### WHAT YOU WILL DO
A - Rewrite the passage on incremental sales from "Getting Started With" to "to their patients.", substituting "in-person" for "face-to-face".
B - Proceed with the passage on incremental sales, writing what comes after its final sentence.

### SELECTED TEXT
....

And the amazing thing is that incremental sales can take a product category
that might not be all that stellar from a funding standpoint, and turn it into
something that can drive meaningful income because of all the related items
attached to it.
“A walker is a terrible reimbursed item,” Greatorex says. “Why anyone would
want to be in that would be questionable, except we feel that, there again, it’s a
$650 incremental sales waiting to happen.”
Getting Started With Incremental Sales
The key for getting started in incremental sales is to quite
literally start.
“I would start with two categories at the most, and learn
with those,” Greatorex says. “… It’s picking a list of the
most highly utilized, best-quality, highly rated consumer
products, and making it part of your company culture
available — always — to every new customer and also
capture some of your existing customers, especially if you
have face-to-face contact with them.”
Wells adds that providers should double-check their
assumptions by talking to their patients.
“Ask your customers what they buy monthly that they
have to pay out of pocket for,” she explains. “Or if you are
drop shipping through a third party, ask them to guide
you on ancillary product offerings that are also handled
by your distribution center.”

....

### EXCERPTED RECORDS
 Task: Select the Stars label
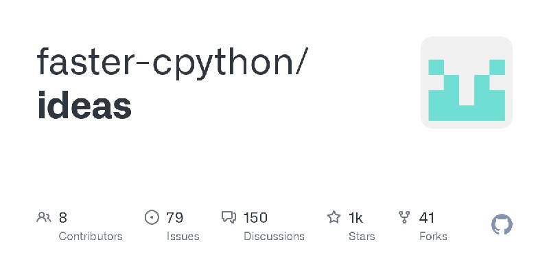click(x=362, y=237)
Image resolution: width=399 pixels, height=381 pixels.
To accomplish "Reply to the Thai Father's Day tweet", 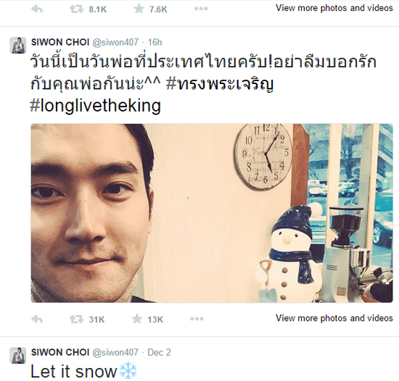I will (x=37, y=319).
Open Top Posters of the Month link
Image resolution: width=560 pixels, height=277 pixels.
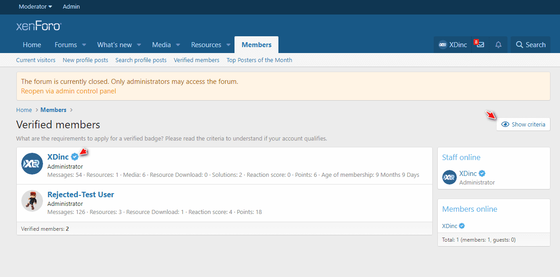(x=259, y=60)
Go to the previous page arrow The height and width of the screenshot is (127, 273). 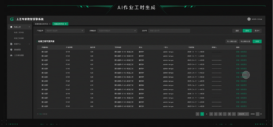[x=198, y=114]
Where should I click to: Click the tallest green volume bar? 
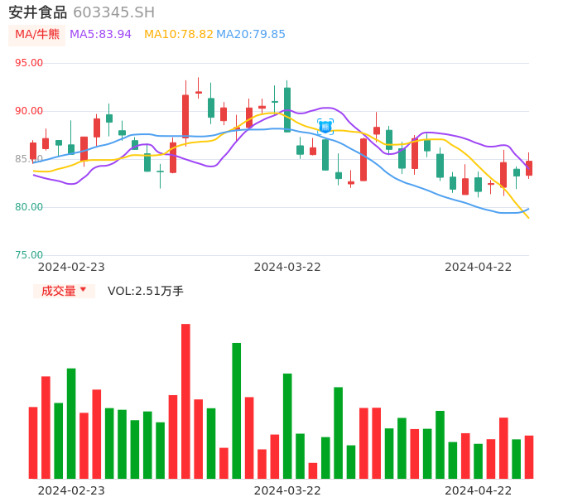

....

### SOLVED TASKS
A -
Getting Started With Incremental Sales
The key for getting started in incremental sales is to quite
literally start.
“I would start with two categories at the most, and learn
with those,” Greatorex says. “… It’s picking a list of the
most highly utilized, best-quality, highly rated consumer
products, and making it part of your company culture
available — always — to every new customer and also
capture some of your existing customers, especially if you
have in-person contact with them.”
Wells adds that providers should double-check their
assumptions by talking to their patients.

B -
Greatorex notes that VGM has developed a program
that catalogs the items related to various HCPCS codes
that providers want to stock and sell incrementally. Then
it will help train customer service staff that might not be
comfortable with selling cash products, or see some kind
of stigma attached to selling.
“We’ll help with a script until [staff] become comfortable
with [selling],” he explains. “And really all it takes
to become comfortable with it, is to do it and become
successful. Anyone can become a sales person, because
all it takes is knowing that the product will make their
life better, and your passion will come out however you
personally show it. It just takes a little while for some
people to show that.”
And getting the customer service team to understand
that selling something shouldn’t be stigmatized (because
doing so helps those patients get something that can help
them) is critical, because the real revenue-driving opportunities
during those points of personal connection.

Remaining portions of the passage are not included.